[Dataset entries]
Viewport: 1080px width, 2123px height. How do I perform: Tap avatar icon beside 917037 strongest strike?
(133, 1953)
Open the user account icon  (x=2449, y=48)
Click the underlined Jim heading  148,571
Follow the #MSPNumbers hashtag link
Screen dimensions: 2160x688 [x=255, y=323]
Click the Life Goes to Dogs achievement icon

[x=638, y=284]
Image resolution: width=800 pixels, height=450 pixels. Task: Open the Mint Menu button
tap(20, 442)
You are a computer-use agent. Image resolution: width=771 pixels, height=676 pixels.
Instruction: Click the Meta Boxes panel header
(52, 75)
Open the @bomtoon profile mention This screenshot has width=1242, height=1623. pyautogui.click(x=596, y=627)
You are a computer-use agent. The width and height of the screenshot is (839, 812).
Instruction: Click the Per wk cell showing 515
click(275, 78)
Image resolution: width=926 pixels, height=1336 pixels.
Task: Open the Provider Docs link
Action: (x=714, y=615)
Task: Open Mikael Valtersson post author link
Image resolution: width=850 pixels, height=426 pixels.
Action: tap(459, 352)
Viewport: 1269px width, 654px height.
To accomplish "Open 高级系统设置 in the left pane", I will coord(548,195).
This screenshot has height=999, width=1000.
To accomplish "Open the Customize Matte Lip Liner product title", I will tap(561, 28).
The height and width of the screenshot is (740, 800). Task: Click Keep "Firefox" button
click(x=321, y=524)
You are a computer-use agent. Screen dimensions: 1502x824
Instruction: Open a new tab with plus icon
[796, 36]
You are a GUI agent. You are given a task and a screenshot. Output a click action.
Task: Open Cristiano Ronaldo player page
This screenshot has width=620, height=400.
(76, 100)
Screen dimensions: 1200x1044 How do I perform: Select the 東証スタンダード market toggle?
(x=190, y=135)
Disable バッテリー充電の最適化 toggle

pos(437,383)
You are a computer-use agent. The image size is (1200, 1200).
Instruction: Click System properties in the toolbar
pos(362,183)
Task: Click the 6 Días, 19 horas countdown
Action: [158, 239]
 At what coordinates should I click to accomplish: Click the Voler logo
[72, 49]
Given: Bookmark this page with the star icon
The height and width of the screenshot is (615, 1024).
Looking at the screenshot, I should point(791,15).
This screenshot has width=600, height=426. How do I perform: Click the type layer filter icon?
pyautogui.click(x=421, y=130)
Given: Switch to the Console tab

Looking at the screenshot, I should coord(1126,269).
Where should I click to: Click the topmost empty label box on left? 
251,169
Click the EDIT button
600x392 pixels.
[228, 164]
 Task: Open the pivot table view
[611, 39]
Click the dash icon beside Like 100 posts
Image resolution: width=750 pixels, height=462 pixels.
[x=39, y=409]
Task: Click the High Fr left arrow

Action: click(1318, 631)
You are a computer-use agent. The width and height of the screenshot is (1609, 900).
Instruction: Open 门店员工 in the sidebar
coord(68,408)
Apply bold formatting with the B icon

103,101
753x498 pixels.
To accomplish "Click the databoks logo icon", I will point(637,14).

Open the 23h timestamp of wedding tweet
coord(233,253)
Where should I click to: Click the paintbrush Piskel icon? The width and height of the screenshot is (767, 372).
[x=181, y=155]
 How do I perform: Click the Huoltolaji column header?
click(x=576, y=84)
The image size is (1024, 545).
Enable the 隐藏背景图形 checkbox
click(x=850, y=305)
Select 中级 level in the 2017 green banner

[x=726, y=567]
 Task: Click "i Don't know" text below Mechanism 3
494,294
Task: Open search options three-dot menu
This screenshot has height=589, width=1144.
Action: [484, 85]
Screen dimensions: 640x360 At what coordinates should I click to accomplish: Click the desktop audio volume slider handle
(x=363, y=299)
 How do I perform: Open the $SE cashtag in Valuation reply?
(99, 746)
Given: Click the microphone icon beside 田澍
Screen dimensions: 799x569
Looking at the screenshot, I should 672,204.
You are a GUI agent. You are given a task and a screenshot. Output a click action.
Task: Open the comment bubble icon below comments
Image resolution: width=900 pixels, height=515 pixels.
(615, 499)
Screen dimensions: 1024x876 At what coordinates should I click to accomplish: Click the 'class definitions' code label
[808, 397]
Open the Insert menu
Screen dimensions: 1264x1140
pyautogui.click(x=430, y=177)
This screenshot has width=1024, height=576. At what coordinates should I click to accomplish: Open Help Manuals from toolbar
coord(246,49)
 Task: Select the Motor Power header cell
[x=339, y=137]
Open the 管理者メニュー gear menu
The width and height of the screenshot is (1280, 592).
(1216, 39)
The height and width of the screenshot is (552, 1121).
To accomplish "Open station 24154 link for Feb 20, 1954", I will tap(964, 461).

## Task directions
A complete, exact copy of the records is what is needed.

## Completed task
Viewport: 1080px width, 2123px height. How do I perform: Tap avatar icon beside 917037 strongest strike?
(133, 1953)
Open the user account icon  (x=2449, y=48)
Click the underlined Jim heading  148,571
Follow the #MSPNumbers hashtag link
Screen dimensions: 2160x688 [x=255, y=323]
Click the Life Goes to Dogs achievement icon

[x=638, y=284]
Image resolution: width=800 pixels, height=450 pixels. Task: Open the Mint Menu button
tap(20, 442)
You are a computer-use agent. Image resolution: width=771 pixels, height=676 pixels.
Instruction: Click the Meta Boxes panel header
(52, 75)
Open the @bomtoon profile mention This screenshot has width=1242, height=1623. pyautogui.click(x=596, y=627)
You are a computer-use agent. The width and height of the screenshot is (839, 812).
Instruction: Click the Per wk cell showing 515
click(275, 78)
Image resolution: width=926 pixels, height=1336 pixels.
Task: Open the Provider Docs link
Action: (x=714, y=615)
Task: Open Mikael Valtersson post author link
Image resolution: width=850 pixels, height=426 pixels.
Action: tap(459, 352)
Viewport: 1269px width, 654px height.
To accomplish "Open 高级系统设置 in the left pane", I will coord(548,195).
This screenshot has height=999, width=1000.
To accomplish "Open the Customize Matte Lip Liner product title", I will tap(561, 28).
The height and width of the screenshot is (740, 800). Task: Click Keep "Firefox" button
click(x=321, y=524)
You are a computer-use agent. Screen dimensions: 1502x824
Instruction: Open a new tab with plus icon
[796, 36]
You are a GUI agent. You are given a task and a screenshot. Output a click action.
Task: Open Cristiano Ronaldo player page
This screenshot has width=620, height=400.
(76, 100)
Screen dimensions: 1200x1044 How do I perform: Select the 東証スタンダード market toggle?
(x=190, y=135)
Disable バッテリー充電の最適化 toggle

pos(437,383)
You are a computer-use agent. The image size is (1200, 1200).
Instruction: Click System properties in the toolbar
pos(362,183)
Task: Click the 6 Días, 19 horas countdown
Action: [158, 239]
 At what coordinates should I click to accomplish: Click the Voler logo
[72, 49]
Given: Bookmark this page with the star icon
The height and width of the screenshot is (615, 1024).
Looking at the screenshot, I should point(791,15).
This screenshot has width=600, height=426. How do I perform: Click the type layer filter icon?
pyautogui.click(x=421, y=130)
Given: Switch to the Console tab

Looking at the screenshot, I should coord(1126,269).
Where should I click to: Click the topmost empty label box on left? 
251,169
Click the EDIT button
600x392 pixels.
[228, 164]
 Task: Open the pivot table view
[611, 39]
Click the dash icon beside Like 100 posts
Image resolution: width=750 pixels, height=462 pixels.
[x=39, y=409]
Task: Click the High Fr left arrow

Action: click(1318, 631)
You are a computer-use agent. The width and height of the screenshot is (1609, 900).
Instruction: Open 门店员工 in the sidebar
coord(68,408)
Apply bold formatting with the B icon

103,101
753x498 pixels.
To accomplish "Click the databoks logo icon", I will point(637,14).

Open the 23h timestamp of wedding tweet
coord(233,253)
Where should I click to: Click the paintbrush Piskel icon? The width and height of the screenshot is (767, 372).
[x=181, y=155]
 How do I perform: Click the Huoltolaji column header?
click(x=576, y=84)
The image size is (1024, 545).
Enable the 隐藏背景图形 checkbox
click(x=850, y=305)
Select 中级 level in the 2017 green banner

[x=726, y=567]
 Task: Click "i Don't know" text below Mechanism 3
494,294
Task: Open search options three-dot menu
This screenshot has height=589, width=1144.
Action: [484, 85]
Screen dimensions: 640x360 At what coordinates should I click to accomplish: Click the desktop audio volume slider handle
(x=363, y=299)
 How do I perform: Open the $SE cashtag in Valuation reply?
(99, 746)
Given: Click the microphone icon beside 田澍
Screen dimensions: 799x569
Looking at the screenshot, I should 672,204.
You are a GUI agent. You are given a task and a screenshot. Output a click action.
Task: Open the comment bubble icon below comments
Image resolution: width=900 pixels, height=515 pixels.
(615, 499)
Screen dimensions: 1024x876 At what coordinates should I click to accomplish: Click the 'class definitions' code label
[808, 397]
Open the Insert menu
Screen dimensions: 1264x1140
pyautogui.click(x=430, y=177)
This screenshot has width=1024, height=576. At what coordinates should I click to accomplish: Open Help Manuals from toolbar
coord(246,49)
 Task: Select the Motor Power header cell
[x=339, y=137]
Open the 管理者メニュー gear menu
The width and height of the screenshot is (1280, 592).
(1216, 39)
The height and width of the screenshot is (552, 1121).
To accomplish "Open station 24154 link for Feb 20, 1954", I will tap(964, 461).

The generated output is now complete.